Der Austragungsort der olympischen Segelwettbewerbe zwischen Weymouth und Portland ist ein fast vergessenes, geheimnisvolles Kuriosum. Wird er nun wach geküsst?

Hart am Wind: die französischen Segler Xavier Rohart und Pierre Alexis Ponsot vor der südenglischen Küste Bild: dapd

Seit Sonntag tummeln sich Segler aus aller Welt in den Gewässern von Weymouth und Portland. Sie kämpfen um das olympische Gold an einem der kuriosesten Orte der englischen Geschichte. Dorset an sich ist gemütliches Südengland pur, aus grünen Hügellandschaften und steilen Kalkfelsen mit atemberaubendem Küstenpanorama.

Die Insel Portland steht mittendrin im Meer, als lang gestreckter schräger Brocken voller Geheimnisse. Sie ist mit dem Festland an der Hafenstadt Weymouth nur durch einen Damm verbunden, am Anfang des weltweit längsten Kieselstrandes Chesil Beach, ein geologisches Weltwunder. Die Wettbewerbe finden in der natürlichen Bucht zwischen den Häfen von Portland und Weymouth statt.

An Weymouths heutiger Promenade – die eigentlich Melcombe Regis heißt – wurde im Mittelalter auf einem Schiff aus Frankreich die Pest eingeschleppt, die 1348 bis 1349 rund die Hälfte der englischen Bevölkerung dahinraffte.

Es ist wohl eine historische Revanche, dass Portland später zu einem zentralen Militärstützpunkt gegen Frankreich wurde, mit einer im 16. Jahrhundert errichteten Burg und einer großen Marinebasis, die zuletzt bei den Vorbereitungen der D-Day-Landungen in der französischen Normandie 1944 eine wichtige Rolle spielte. Die Marinebasis schloss erst 1999. Danach stand sie leer. Bis die Olympischen Spiele sie wach küssten.

- - - -

Aufgaben
(A) Wiederhole aus dem Ausgangstext wortgetreu die Stelle zwischen „An Weymouths heutiger“ und „englischen Bevölkerung dahinraffte.“, beide eingeschlossen.
(B) Beantworte anhand des Ausgangstexts die folgenden Fragen:
(i) Wodurch ist die Insel Portland mit dem Festland verbunden?
(ii) Wie heißt Weymouths heutige Promenade eigentlich?
(iii) In welchem Jahr schloss die Marinebasis in Portland?
(C) Fasse den Ausgangstext in drei Sätzen zusammen.

Material

- - - -

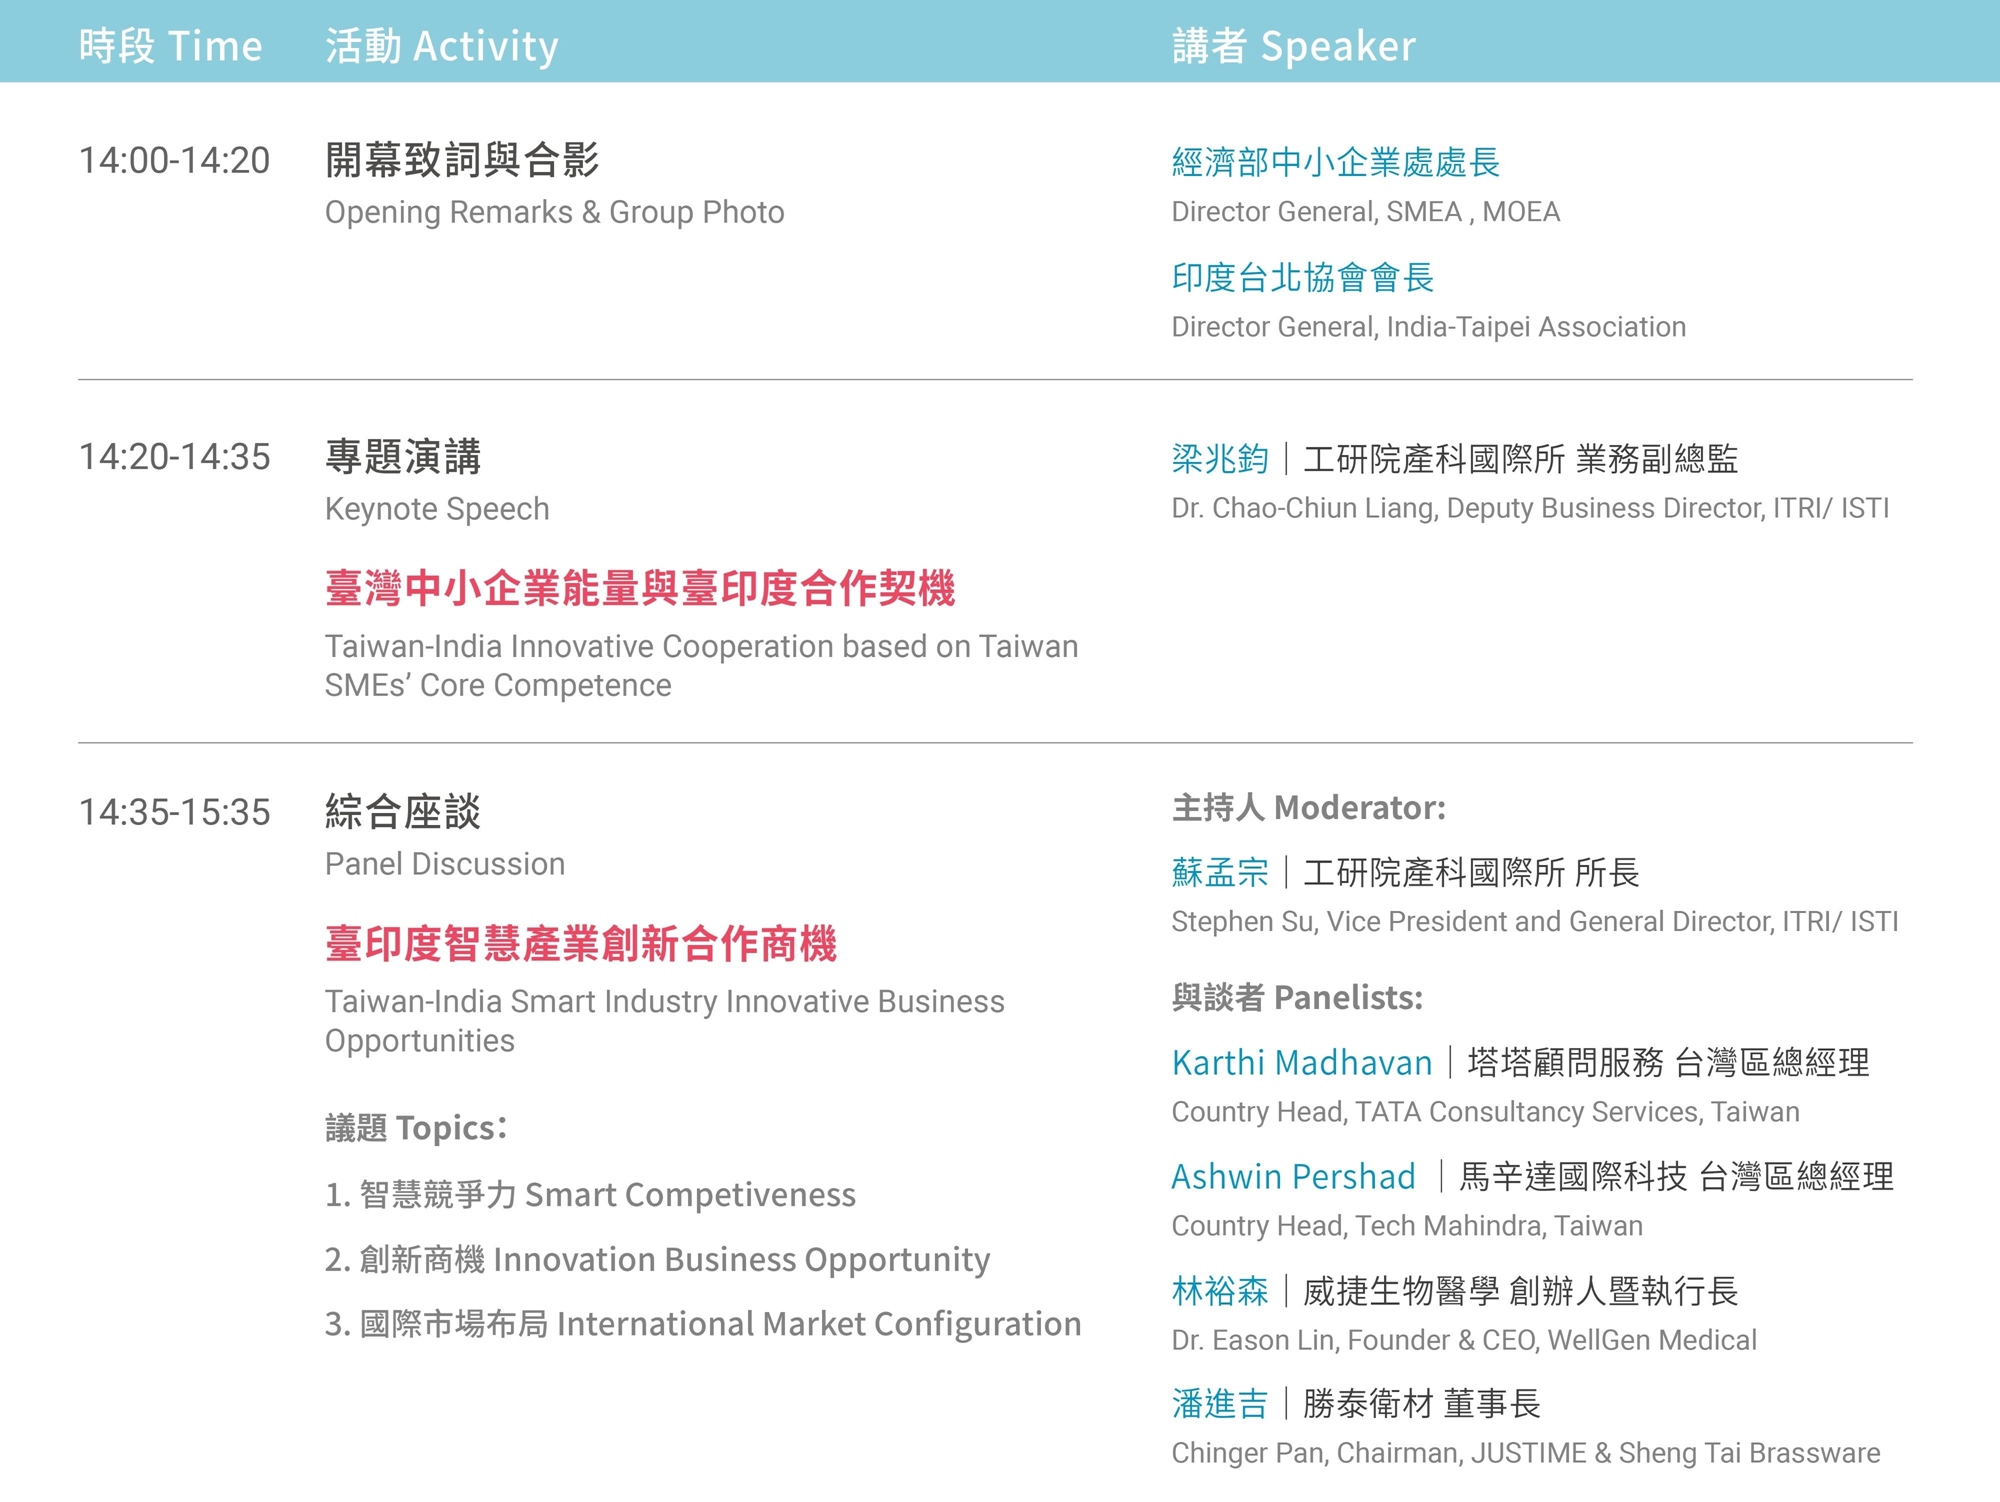Viewport: 2000px width, 1502px height.
Task: Select speaker name 梁兆鈞
Action: [1219, 459]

- - - -

Die Antworten
(A)
An Weymouths heutiger Promenade – die eigentlich Melcombe Regis heißt – wurde im Mittelalter auf einem Schiff aus Frankreich die Pest eingeschleppt, die 1348 bis 1349 rund die Hälfte der englischen Bevölkerung dahinraffte.

(B)
(i) Durch einen Damm.
(ii) Melcombe Regis.
(iii) 1999.

(C) Die olympischen Segelwettbewerbe finden in der natürlichen Bucht zwischen den Häfen von Portland und Weymouth in Dorset statt. Die Insel Portland ist nur durch einen Damm am Anfang von Chesil Beach, dem weltweit längsten Kieselstrand, mit dem Festland verbunden. An Weymouths Promenade wurde im Mittelalter die Pest eingeschleppt, und Portland wurde später ein Militärstützpunkt gegen Frankreich, dessen Marinebasis 1999 schloss und bis zu den Olympischen Spielen leer stand.